BERNARDINO MARCELINO, petitioner, vs. THE HON. FERNANDO CRUZ, JR., as Presiding Judge
of Branch XII of the Court of First Instance of Rizal, PEOPLE OF THE PHILIPPINES, and THE
PROVINCIAL WARDEN OF THE PROVINCIAL JAIL OF RIZAL, respondents.

Facts: Petitioner was charged with the crime of rape. Trial was conducted and the same was
concluded when the accused rested his case on August 4, 1975. On the same date however, the
attorneys for both parties moved for time within which to submit their respective memoranda.
The trial court granted the motion and both parties were given thirty [30] days to submit their
respective memoranda. Counsel for petitioner submitted his memorandum in due time, but no
memorandum was filed by the people. Accordingly, on September 4, 1975, the case was

28
deemed submitted for decision of the Court. On November 28, 1975, eighty-five [85] days from
September 4, 1975, respondent judge filed with the Deputy Clerk of Court his decision in said
case for promulgation. The decision was also dated November 28, 1975. On January 26, 1976,
the decision was set for promulgation. Petitioner espouses that the three month period
prescribed by Section II of Article X of the 1973 Constitution period within which a decision
should be rendered is mandatory in character and that non-observance thereof results in the
loss of jurisdiction of the court over the unresolved case.

Issues:

a) Should the promulgation of judgment be considered as the reckoning date in taking into
account the three-month period within which a decision should be rendered?
b) Is the constitutional provision in question mandatory in character?
c) What is the effect of the non-compliance of the provision in question?

Rationale:

a) The date of the rendition of judgment should serve as the reckoning date and not the
date of promulgation because the latter necessarily comes at a later date, considering
that notices have to be sent to the accused as well as to the other parties involved, an
event which is beyond the control of the judge. Accordingly, it was held in this case that
the 90 day-period was not exceeded.
b) Section II, Article X of the 1973 Constitution, being procedural, is merely directory in
character. The established rule on statutory construction is that constitutional
provisions are to be construed as mandatory unless an express provision or a necessary
implication manifesting a different intention. The phraseology of the provision in
question indicates that it falls within the exception rather than the general rule. By the
phrase "unless reduced by the Supreme Court," it is evident that the period prescribed
therein is subject to modification by this Court in accordance with its prerogative under
Section 5(5) of Article X of the New Constitution to promulgate rules concerning
pleading, practice and procedure in all courts. . . ." And there can be no doubt that said
provision, having been incorporated for reasons of expediency, relates merely to matters
of procedure.
c) The court assumed a liberal stand and held that the decision rendered by the respondent
judge is not void for loss of jurisdiction.
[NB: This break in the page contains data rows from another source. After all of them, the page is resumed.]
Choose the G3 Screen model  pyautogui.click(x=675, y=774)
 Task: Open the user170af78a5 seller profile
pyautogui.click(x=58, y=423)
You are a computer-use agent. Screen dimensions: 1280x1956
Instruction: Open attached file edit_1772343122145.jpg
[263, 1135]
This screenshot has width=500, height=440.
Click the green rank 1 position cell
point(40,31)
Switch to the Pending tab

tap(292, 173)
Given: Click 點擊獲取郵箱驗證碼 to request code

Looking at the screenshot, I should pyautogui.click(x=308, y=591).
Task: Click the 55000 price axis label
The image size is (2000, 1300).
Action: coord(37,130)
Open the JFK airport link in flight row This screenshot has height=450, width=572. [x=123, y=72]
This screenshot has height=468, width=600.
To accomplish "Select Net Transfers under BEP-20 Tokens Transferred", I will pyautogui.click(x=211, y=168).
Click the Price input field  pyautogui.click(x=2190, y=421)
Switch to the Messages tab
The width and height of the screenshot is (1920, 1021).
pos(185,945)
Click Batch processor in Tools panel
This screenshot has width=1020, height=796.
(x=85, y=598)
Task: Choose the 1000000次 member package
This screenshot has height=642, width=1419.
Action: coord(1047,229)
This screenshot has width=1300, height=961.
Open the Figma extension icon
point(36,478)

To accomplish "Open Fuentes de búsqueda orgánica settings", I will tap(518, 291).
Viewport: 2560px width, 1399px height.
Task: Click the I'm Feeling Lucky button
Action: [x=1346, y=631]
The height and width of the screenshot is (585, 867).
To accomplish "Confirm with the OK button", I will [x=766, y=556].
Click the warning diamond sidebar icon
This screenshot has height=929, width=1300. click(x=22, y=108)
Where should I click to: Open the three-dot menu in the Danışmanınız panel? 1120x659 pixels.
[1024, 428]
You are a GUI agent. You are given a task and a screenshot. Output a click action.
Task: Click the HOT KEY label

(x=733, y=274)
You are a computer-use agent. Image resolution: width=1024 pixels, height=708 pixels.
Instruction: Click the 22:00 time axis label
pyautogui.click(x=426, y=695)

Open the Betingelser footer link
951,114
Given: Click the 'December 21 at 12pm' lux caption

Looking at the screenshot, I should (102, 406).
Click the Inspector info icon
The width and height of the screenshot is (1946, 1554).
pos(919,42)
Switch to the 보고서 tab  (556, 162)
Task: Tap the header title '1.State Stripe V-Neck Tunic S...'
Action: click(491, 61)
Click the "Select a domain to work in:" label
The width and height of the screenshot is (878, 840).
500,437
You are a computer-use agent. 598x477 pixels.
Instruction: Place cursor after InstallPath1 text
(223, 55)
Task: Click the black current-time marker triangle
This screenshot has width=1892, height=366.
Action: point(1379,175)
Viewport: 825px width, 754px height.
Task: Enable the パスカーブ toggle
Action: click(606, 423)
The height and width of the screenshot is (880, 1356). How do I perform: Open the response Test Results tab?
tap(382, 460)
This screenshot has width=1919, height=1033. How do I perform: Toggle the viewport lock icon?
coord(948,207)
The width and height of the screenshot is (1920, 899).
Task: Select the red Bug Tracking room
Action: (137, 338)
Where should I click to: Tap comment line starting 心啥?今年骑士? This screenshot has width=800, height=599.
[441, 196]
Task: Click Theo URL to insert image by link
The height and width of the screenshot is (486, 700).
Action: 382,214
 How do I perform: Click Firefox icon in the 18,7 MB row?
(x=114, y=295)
The reason is that a departure from said
provision would result in less injury to the general public than would its strict application.
To hold that noncompliance by the courts with the aforesaid provision would result in
loss of jurisdiction, would make the courts, through which conflicts are resolved, the very
instruments to foster unresolved causes by reason merely of having failed to render a
decision within the allotted term. Such an absurd situation could not have been intended
by the framers of our fundamental law.